━━━ LIGNES EXTRAITES ━━━
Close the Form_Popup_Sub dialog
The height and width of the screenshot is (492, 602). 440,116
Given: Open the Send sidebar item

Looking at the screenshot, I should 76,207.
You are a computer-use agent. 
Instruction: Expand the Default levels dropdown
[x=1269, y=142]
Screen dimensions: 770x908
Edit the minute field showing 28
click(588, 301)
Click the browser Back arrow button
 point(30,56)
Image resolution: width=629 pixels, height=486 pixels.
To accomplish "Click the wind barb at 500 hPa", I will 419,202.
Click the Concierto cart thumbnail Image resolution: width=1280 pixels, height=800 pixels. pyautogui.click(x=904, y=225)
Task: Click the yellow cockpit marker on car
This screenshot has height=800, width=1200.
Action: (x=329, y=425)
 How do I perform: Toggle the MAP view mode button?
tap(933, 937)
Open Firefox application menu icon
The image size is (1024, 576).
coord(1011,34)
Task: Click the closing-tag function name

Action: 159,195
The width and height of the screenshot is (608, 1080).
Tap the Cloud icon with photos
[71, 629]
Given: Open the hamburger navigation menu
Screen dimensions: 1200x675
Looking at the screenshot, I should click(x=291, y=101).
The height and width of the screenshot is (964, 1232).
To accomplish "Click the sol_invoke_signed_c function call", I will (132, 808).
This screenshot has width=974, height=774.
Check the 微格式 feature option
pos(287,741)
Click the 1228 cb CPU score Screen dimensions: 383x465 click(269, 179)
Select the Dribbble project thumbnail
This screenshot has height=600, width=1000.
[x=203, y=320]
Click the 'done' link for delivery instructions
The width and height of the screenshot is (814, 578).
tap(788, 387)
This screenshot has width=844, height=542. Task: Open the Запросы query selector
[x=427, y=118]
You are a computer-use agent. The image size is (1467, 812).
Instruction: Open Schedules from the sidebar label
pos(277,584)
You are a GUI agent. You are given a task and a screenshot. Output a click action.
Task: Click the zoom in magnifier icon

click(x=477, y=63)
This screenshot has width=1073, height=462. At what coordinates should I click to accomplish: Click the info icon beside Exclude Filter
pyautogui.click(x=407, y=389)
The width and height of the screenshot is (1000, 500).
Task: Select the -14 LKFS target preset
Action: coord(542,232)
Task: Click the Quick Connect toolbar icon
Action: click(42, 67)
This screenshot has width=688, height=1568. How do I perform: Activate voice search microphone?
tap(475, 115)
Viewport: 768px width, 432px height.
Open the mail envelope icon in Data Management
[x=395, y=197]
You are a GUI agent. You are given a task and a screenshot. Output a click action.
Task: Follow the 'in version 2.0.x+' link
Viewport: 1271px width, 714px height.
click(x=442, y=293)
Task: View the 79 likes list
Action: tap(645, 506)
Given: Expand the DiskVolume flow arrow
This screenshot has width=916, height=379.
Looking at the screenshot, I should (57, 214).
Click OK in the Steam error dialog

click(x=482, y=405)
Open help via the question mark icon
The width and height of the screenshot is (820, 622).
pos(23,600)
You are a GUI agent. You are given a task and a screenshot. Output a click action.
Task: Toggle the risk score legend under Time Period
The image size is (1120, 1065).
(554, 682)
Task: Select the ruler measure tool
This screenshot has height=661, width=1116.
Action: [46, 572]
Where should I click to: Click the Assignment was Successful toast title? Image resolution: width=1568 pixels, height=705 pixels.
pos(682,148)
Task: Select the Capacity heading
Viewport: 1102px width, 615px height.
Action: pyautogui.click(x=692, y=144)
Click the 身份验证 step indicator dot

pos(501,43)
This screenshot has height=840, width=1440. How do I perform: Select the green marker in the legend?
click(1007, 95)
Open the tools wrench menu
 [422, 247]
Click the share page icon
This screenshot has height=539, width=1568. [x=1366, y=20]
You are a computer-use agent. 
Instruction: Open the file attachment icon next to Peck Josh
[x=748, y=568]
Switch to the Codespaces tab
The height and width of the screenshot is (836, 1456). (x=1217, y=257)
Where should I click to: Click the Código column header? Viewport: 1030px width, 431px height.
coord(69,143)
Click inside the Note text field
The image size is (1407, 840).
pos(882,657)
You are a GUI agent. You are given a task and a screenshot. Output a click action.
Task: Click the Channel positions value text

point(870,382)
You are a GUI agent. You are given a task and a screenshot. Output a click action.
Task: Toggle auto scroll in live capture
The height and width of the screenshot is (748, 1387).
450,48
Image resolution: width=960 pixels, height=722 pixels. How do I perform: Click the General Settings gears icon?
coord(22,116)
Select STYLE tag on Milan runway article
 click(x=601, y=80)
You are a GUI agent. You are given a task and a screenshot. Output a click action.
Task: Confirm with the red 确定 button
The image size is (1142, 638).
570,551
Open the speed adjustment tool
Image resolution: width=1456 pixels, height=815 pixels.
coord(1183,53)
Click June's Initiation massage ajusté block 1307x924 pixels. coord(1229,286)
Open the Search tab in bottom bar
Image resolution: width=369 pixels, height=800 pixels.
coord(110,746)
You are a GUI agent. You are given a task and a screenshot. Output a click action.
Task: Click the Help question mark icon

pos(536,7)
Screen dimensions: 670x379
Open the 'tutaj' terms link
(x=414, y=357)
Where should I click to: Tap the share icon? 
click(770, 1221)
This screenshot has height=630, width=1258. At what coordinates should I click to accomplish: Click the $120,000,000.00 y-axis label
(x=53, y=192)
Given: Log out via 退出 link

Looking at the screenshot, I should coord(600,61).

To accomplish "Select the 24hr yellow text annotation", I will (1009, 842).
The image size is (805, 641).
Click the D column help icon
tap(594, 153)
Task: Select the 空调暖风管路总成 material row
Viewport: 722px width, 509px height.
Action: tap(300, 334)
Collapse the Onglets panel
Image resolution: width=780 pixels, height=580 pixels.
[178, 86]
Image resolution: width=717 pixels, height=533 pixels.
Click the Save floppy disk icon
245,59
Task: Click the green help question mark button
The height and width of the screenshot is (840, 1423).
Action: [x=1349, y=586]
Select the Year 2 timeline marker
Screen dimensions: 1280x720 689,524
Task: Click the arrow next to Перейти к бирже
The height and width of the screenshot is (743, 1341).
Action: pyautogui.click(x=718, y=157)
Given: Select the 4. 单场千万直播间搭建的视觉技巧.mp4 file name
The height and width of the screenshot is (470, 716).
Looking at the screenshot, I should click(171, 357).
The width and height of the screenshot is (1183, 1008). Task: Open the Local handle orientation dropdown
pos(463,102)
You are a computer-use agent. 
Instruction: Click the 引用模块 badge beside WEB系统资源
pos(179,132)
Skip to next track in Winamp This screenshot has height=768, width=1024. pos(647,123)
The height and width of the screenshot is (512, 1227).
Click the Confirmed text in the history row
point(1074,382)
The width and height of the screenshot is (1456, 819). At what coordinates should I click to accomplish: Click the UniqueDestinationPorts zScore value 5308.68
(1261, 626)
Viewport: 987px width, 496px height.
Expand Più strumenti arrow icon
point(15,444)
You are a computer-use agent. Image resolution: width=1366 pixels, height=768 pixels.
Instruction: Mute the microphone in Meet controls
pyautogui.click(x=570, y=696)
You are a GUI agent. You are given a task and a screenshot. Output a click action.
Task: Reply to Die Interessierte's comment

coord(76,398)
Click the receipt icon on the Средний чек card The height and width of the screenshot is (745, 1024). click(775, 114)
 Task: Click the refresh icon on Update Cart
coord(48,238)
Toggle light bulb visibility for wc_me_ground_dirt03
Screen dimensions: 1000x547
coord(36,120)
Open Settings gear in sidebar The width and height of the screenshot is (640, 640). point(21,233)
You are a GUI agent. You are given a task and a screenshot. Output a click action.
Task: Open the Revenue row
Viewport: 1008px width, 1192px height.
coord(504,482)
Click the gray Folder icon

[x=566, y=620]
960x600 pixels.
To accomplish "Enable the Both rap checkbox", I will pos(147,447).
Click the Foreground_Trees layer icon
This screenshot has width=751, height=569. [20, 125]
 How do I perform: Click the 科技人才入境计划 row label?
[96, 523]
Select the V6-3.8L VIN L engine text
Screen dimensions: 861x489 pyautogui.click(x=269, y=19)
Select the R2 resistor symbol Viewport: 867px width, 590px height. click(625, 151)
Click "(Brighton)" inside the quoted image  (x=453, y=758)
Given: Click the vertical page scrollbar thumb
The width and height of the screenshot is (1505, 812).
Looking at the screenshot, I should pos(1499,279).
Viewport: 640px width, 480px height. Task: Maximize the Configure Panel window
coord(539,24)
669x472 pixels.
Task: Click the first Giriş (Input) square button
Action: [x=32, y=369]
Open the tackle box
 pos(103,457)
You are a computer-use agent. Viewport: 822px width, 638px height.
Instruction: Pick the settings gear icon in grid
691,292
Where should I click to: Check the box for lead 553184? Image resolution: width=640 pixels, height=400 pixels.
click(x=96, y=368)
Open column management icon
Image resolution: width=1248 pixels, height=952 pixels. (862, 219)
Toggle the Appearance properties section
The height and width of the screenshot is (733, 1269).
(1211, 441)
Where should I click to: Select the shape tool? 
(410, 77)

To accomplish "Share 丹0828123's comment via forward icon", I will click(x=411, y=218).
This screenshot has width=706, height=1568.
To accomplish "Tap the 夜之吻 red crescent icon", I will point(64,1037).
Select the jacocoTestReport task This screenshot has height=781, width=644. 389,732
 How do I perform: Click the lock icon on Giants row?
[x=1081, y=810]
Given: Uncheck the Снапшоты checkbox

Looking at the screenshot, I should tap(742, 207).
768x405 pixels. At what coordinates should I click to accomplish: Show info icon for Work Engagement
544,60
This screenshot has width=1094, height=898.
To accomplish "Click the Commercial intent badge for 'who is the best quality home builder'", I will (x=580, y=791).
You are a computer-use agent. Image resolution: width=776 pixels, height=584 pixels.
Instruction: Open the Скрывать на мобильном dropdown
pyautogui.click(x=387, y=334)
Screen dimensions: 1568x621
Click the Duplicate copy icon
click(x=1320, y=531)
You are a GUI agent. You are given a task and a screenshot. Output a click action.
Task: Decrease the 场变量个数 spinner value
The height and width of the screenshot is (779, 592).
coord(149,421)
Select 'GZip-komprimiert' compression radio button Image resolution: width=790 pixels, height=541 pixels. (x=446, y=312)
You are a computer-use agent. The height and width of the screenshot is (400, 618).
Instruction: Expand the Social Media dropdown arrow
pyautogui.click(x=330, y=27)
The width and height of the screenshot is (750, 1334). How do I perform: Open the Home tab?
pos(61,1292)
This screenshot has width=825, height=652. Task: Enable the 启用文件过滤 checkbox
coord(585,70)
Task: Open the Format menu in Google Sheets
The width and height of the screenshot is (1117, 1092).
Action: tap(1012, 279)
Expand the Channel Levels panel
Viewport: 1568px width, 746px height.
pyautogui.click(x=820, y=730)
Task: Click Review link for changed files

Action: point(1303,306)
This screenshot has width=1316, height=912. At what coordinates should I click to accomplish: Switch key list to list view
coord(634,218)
━━━
*DÉTAILS DE LA TÂCHE*: Mettez dans une liste JSON de chaînes tout ce qui va du début des lignes ci-dessus jusqu'à la ligne contenant « pos(287,741) », incluse, avec une chaîne par ligne et sans les lignes vides.

*RÉPONSE CORRECTE*:
[
  "Close the Form_Popup_Sub dialog",
  "The height and width of the screenshot is (492, 602). 440,116",
  "Given: Open the Send sidebar item",
  "Looking at the screenshot, I should 76,207.",
  "You are a computer-use agent. ",
  "Instruction: Expand the Default levels dropdown",
  "[x=1269, y=142]",
  "Screen dimensions: 770x908",
  "Edit the minute field showing 28",
  "click(588, 301)",
  "Click the browser Back arrow button",
  " point(30,56)",
  "Image resolution: width=629 pixels, height=486 pixels.",
  "To accomplish \"Click the wind barb at 500 hPa\", I will 419,202.",
  "Click the Concierto cart thumbnail Image resolution: width=1280 pixels, height=800 pixels. pyautogui.click(x=904, y=225)",
  "Task: Click the yellow cockpit marker on car",
  "This screenshot has height=800, width=1200.",
  "Action: (x=329, y=425)",
  " How do I perform: Toggle the MAP view mode button?",
  "tap(933, 937)",
  "Open Firefox application menu icon",
  "The image size is (1024, 576).",
  "coord(1011,34)",
  "Task: Click the closing-tag function name",
  "Action: 159,195",
  "The width and height of the screenshot is (608, 1080).",
  "Tap the Cloud icon with photos",
  "[71, 629]",
  "Given: Open the hamburger navigation menu",
  "Screen dimensions: 1200x675",
  "Looking at the screenshot, I should click(x=291, y=101).",
  "The height and width of the screenshot is (964, 1232).",
  "To accomplish \"Click the sol_invoke_signed_c function call\", I will (132, 808).",
  "This screenshot has width=974, height=774.",
  "Check the 微格式 feature option",
  "pos(287,741)"
]